At issue, rather, was a more radical proposal that has been floated that calls for withholding from publication the "methods" section of certain scientific papers. This refers to the standard part of a scientific paper that describes the experimental procedure followed by the authors. Publishing such information permits replication and validation of the experimental results, which is a fundamental part of the scientific process.
"What I have said is that if we were to eliminate methods sections or to take other steps to make science non-repeatable that we would be redefining science," said Dr. Atlas. "That would be a threat to science."
"ASM is not willing to take that route," he said. "We have asked the National Academies to host a meeting where these issues can be discussed."
PFIAB PLAYS SECRECY GAMES
The President's Foreign Intelligence Advisory Board (PFIAB), which advises the President on intelligence policy, is claiming erroneously that the names of its members are a secret, to be disclosed only on a "need to know" basis.
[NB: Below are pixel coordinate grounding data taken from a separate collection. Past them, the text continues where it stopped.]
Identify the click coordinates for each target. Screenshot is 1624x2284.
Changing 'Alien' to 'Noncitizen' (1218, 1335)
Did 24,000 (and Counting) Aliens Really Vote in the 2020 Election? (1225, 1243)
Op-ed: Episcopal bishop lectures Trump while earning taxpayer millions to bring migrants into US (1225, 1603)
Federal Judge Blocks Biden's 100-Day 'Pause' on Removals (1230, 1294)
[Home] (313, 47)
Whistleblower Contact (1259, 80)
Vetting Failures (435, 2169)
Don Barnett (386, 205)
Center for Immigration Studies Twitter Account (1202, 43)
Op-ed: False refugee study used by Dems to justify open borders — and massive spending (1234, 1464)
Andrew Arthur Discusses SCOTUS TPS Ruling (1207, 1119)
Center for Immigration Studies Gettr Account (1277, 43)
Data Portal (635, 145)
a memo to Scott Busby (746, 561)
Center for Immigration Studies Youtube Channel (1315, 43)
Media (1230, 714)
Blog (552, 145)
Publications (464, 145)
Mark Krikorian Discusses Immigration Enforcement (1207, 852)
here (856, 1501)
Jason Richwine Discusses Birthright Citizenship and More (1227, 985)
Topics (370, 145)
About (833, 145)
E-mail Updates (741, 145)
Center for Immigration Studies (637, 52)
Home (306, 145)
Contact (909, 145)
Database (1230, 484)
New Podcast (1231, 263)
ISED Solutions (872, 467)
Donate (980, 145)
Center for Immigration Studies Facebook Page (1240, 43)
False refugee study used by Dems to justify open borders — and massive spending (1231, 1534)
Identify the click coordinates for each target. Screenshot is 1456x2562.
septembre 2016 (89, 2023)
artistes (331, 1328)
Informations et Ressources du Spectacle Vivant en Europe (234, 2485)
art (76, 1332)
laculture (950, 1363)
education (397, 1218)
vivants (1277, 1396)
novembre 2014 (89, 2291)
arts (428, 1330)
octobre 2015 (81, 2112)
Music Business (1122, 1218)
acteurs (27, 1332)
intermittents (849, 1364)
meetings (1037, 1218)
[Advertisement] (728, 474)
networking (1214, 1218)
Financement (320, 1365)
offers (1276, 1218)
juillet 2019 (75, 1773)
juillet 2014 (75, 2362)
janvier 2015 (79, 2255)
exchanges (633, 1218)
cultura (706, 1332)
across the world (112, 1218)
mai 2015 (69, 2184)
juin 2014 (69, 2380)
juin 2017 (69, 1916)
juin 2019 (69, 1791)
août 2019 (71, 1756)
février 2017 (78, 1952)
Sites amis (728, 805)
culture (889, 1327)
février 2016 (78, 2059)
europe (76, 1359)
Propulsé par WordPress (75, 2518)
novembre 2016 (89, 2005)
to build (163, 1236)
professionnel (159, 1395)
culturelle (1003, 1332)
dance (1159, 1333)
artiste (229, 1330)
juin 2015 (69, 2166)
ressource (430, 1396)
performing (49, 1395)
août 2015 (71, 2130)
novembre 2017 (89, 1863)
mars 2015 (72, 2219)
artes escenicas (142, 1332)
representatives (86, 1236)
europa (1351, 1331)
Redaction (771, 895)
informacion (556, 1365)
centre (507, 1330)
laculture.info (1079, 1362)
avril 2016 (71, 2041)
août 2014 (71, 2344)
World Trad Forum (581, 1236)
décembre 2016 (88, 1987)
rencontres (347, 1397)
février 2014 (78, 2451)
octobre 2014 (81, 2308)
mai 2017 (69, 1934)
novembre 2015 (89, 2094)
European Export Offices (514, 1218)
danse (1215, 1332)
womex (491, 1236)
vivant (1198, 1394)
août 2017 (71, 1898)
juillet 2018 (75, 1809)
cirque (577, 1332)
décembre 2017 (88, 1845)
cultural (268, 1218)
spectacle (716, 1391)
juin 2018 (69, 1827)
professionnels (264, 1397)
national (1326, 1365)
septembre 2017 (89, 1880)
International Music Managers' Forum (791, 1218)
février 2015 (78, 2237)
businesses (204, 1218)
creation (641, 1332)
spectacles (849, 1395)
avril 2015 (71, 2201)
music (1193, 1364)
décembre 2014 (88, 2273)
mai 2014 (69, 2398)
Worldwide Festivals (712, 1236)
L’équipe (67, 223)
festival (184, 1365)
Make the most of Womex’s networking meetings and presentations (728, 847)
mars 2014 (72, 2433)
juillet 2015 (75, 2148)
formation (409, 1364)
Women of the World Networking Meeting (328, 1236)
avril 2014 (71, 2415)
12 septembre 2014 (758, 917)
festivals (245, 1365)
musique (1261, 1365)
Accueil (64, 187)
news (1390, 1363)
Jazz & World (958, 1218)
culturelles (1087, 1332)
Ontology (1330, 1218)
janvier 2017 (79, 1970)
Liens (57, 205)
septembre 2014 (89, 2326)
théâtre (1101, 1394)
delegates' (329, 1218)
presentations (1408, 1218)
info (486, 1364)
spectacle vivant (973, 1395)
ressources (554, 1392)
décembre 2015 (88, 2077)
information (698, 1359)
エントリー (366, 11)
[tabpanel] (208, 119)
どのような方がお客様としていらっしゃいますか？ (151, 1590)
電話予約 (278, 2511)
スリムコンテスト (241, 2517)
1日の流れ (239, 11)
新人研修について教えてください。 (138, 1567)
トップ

This week David Corn, Washington editor of The Nation, called PFIAB to request a list of its members.
"That information is provided only on a need-to-know basis," he was told by Roosevelt Roy, PFIAB's administrative assistant.
See David Corn's August 14 account in The Nation online here:
In fact, however, the names of the PFIAB membership have previously been published, Corn reported, by the Bush White House itself.
Although the current PFIAB web page does not identify them (as it did during the Clinton Administration), a White House press release on October 5, 2001, named the President's nominees to the Board. See:
The moral of the story is that PFIAB, like other parts of the intelligence bureaucracy, has difficulty distinguishing between truly sensitive information and the most mundane of public factoids.
As a consequence, its official pronouncements on what information must be kept secret cannot be taken at face value.